Guerrillas are never stopped by analysis paralysis. Don’t let it stop you.

Many business owners realize the simplicity of marketing, but just don’t know where they should begin. Analysis paralysis stops them in their tracks. So many tasks. Where to start? So they don’t start. They know what they must do, but don’t really have a plan, so they make disconnected efforts to achieve a hazy goal. When they don’t see encouraging results right off the bat, they lose confidence, if any existed in the first place.

If there’s any correct time to start, it’s right now. If there’s any proper place, it’s right where you are. You’ll never feel you are completely ready, so you may as well begin immediately.

If there’s any secret to be learned, it’s the secret of taking action and never stopping. You’ve heard Diana Ross sing when she was a member of The Supremes. Hear now what she says about taking action: "You can’t just sit there and wait for people to give you that golden dream; you’ve got to get out there and make it happen for yourself."

Guerrillas have learned that the best time to market is when they don’t need any more business. They know that the best source of new clients is old clients and that the best marketing is characterized by quality and not quantity. They realize that their best marketing vehicle, and least expensive, is a satisfied customer. And they know that the two best ways to measure their marketing are by customer retention and by profits, both a part of each other.

It’s wise to think of your marketing the same as you think about your rent. You pay it and never think twice. It’s also wise to think of your marketing as breathing. You couldn’t exist with only one breath, or even two or three. Don’t think you’re going to attract a new customer with only one effort, or even two or three. You keep breathing and stay alive. You keep marketing and stay profitable.

Every part of your success is dependent upon one individual. You are that individual. You’re in charge. You say when to begin. You’ve got the insight to make the right decisions now. To succeed, you’re going to need that insight, along with courage and conscientiousness. If you’re frightened of making mistakes, you’re sunk. Accept that you’ll make mistakes. Each one has a lesson to be learned.

EXTRACTED ENTRIES »
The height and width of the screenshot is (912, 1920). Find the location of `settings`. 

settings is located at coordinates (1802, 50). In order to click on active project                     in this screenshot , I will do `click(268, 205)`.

* * *

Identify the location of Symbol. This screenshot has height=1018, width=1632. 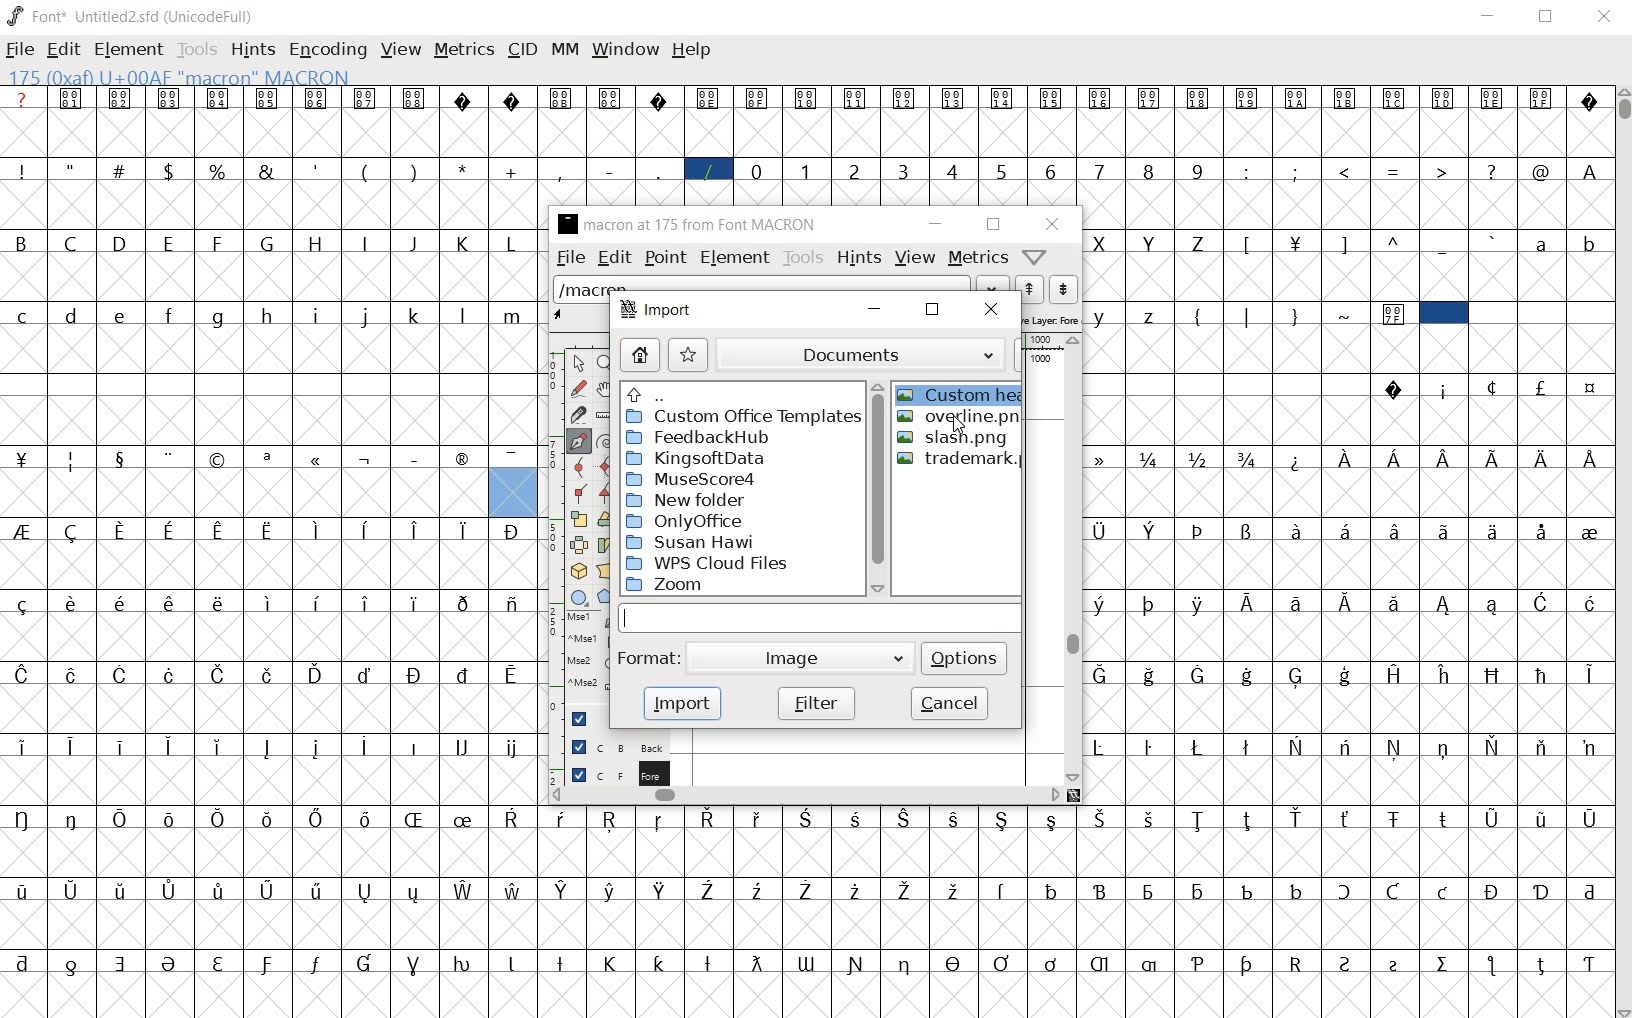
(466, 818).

PROBLEMS AND TASKS »
A: Reproduce the guerrilla marketing passage word for word, starting with "It’s wise to" and going on through "to be learned.".
B: According to the guerrilla marketing passage, what are the two best ways to measure marketing?
The lines above play no part in this.

SOLUTIONS IN ORDER »
A:
It’s wise to think of your marketing the same as you think about your rent. You pay it and never think twice. It’s also wise to think of your marketing as breathing. You couldn’t exist with only one breath, or even two or three. Don’t think you’re going to attract a new customer with only one effort, or even two or three. You keep breathing and stay alive. You keep marketing and stay profitable.

Every part of your success is dependent upon one individual. You are that individual. You’re in charge. You say when to begin. You’ve got the insight to make the right decisions now. To succeed, you’re going to need that insight, along with courage and conscientiousness. If you’re frightened of making mistakes, you’re sunk. Accept that you’ll make mistakes. Each one has a lesson to be learned.

B: By customer retention and by profits.